- **Problem statement**:
The word to find is "computer". State how many lines below contain it, giving only the number.

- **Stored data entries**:
=== Section Start ===

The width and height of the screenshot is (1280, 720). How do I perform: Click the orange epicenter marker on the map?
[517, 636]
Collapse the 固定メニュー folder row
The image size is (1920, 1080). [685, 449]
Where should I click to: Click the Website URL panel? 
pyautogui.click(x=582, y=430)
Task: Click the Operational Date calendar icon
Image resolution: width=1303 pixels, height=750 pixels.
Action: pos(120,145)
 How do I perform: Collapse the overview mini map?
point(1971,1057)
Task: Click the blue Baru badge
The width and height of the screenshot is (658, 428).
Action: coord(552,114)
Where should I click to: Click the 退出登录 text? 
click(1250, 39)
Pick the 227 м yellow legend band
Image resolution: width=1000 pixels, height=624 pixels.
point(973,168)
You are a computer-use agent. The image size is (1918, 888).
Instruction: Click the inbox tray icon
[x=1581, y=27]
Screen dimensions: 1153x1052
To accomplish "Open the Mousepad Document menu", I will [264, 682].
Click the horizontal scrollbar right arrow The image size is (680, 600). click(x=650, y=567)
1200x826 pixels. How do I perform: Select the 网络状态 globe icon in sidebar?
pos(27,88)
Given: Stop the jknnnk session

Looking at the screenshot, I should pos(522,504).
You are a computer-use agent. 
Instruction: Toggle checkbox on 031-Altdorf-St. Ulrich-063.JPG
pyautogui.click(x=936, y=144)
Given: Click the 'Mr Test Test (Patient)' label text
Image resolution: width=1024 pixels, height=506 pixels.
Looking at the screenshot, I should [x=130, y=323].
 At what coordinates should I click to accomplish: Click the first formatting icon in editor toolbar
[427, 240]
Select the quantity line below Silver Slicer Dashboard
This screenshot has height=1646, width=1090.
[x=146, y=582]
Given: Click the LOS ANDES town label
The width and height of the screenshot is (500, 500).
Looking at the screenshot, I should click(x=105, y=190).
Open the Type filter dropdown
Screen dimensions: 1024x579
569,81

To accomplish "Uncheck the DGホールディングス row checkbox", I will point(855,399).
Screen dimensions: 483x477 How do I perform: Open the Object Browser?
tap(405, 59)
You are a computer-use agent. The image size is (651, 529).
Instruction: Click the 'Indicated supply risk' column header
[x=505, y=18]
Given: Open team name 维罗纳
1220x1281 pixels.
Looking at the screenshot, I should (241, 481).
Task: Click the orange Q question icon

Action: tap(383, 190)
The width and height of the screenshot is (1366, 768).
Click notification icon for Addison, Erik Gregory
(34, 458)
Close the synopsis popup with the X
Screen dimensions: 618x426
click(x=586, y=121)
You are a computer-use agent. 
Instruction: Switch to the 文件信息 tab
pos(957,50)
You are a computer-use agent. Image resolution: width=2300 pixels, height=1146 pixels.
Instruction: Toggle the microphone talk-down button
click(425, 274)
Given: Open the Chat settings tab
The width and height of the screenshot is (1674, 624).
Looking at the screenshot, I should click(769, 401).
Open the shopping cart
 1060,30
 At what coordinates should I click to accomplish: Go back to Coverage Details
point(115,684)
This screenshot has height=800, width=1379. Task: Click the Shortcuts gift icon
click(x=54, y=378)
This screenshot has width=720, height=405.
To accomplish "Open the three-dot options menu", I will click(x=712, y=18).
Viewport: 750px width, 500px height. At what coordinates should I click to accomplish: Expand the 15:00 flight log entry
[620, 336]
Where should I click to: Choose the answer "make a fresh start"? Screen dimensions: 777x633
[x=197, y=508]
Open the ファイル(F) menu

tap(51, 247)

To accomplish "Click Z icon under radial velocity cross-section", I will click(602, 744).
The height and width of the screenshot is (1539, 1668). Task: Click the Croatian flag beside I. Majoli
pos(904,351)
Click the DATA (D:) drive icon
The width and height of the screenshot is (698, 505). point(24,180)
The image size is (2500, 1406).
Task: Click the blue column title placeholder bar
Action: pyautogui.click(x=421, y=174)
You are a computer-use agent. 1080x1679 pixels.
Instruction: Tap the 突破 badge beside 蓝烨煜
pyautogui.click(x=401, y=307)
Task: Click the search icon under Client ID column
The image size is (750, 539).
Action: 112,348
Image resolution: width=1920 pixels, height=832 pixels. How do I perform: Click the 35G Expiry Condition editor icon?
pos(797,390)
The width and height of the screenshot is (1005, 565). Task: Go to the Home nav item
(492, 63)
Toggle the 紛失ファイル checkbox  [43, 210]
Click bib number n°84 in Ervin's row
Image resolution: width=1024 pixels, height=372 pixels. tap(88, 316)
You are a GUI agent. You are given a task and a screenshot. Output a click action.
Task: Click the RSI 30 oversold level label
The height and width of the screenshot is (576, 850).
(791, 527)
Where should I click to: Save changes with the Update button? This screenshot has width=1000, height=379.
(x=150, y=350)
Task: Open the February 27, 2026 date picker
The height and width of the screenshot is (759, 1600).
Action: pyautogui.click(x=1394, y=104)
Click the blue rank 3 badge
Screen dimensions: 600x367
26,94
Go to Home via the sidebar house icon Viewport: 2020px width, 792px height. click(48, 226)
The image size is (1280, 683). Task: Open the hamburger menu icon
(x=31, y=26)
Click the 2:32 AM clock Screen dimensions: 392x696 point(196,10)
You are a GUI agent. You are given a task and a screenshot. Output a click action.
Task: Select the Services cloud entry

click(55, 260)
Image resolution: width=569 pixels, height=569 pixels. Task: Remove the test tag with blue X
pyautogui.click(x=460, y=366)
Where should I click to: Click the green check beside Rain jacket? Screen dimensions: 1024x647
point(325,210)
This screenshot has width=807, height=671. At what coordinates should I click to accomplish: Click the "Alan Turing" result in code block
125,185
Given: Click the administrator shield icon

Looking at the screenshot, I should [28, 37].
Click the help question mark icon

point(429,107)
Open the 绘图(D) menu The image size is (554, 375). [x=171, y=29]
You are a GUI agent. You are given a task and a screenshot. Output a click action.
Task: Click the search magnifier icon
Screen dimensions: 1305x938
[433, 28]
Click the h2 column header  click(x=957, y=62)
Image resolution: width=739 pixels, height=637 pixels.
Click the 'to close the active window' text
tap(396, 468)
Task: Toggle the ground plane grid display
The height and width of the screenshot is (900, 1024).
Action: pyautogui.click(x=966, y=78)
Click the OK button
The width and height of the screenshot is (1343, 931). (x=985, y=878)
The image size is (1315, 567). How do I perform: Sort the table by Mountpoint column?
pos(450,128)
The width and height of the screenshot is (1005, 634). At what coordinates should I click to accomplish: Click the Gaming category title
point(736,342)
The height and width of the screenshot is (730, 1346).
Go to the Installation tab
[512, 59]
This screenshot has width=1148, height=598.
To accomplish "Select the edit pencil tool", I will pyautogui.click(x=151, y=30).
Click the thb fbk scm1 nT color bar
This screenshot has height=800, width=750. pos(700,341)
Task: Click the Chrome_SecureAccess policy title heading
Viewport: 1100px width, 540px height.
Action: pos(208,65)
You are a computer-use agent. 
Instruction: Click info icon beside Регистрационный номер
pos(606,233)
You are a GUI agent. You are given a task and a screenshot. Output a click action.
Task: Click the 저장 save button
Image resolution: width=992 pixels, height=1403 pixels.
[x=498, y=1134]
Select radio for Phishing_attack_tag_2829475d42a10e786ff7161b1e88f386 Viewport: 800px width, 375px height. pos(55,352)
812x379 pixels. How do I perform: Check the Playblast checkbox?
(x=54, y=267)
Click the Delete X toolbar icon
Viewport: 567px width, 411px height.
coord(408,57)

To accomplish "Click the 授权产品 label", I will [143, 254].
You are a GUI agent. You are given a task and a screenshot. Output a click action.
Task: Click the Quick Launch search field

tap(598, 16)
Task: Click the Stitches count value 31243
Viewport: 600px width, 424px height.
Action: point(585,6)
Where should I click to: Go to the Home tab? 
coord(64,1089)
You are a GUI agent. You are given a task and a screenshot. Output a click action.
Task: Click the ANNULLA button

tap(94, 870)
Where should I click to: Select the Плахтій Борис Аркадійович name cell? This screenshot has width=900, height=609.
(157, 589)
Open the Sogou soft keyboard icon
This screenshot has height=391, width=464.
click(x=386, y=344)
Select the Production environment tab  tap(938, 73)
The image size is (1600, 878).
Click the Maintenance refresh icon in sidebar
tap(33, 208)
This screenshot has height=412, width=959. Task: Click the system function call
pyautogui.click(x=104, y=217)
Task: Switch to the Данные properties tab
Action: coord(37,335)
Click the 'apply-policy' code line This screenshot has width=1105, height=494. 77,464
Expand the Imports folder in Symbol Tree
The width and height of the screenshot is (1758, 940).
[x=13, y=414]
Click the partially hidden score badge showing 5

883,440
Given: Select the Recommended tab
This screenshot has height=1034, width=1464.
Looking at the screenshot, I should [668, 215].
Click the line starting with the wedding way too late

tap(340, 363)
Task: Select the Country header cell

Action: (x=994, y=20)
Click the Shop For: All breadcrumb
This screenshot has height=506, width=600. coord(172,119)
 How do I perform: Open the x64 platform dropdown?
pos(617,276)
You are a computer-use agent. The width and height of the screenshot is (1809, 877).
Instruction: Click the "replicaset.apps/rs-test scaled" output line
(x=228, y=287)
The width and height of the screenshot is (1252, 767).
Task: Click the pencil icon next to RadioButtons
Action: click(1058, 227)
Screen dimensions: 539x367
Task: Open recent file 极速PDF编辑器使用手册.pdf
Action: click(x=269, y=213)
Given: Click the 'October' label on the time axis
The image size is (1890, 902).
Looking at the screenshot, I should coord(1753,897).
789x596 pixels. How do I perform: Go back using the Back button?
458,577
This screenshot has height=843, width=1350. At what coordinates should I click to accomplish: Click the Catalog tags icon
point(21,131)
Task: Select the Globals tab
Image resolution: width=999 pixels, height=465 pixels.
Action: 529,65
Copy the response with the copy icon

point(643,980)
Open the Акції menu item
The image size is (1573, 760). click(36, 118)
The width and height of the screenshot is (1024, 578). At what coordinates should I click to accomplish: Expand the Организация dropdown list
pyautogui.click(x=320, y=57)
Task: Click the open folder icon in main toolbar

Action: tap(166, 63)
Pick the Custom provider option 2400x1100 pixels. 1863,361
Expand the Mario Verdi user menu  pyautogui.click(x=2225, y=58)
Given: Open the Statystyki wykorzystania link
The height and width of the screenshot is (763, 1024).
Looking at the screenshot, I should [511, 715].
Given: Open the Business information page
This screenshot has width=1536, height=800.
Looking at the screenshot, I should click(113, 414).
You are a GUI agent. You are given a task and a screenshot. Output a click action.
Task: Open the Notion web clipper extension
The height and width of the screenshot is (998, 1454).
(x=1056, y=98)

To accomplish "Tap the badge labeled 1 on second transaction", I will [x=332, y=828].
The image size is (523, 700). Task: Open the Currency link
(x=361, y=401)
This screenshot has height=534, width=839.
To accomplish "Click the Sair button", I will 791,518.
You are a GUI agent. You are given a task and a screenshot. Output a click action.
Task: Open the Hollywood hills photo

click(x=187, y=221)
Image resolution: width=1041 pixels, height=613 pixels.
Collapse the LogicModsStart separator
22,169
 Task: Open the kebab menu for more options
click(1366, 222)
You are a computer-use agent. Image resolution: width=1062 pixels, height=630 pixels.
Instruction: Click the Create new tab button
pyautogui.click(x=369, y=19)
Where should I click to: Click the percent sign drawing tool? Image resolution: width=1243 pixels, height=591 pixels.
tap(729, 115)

=== Section End ===

- **Reply**:
9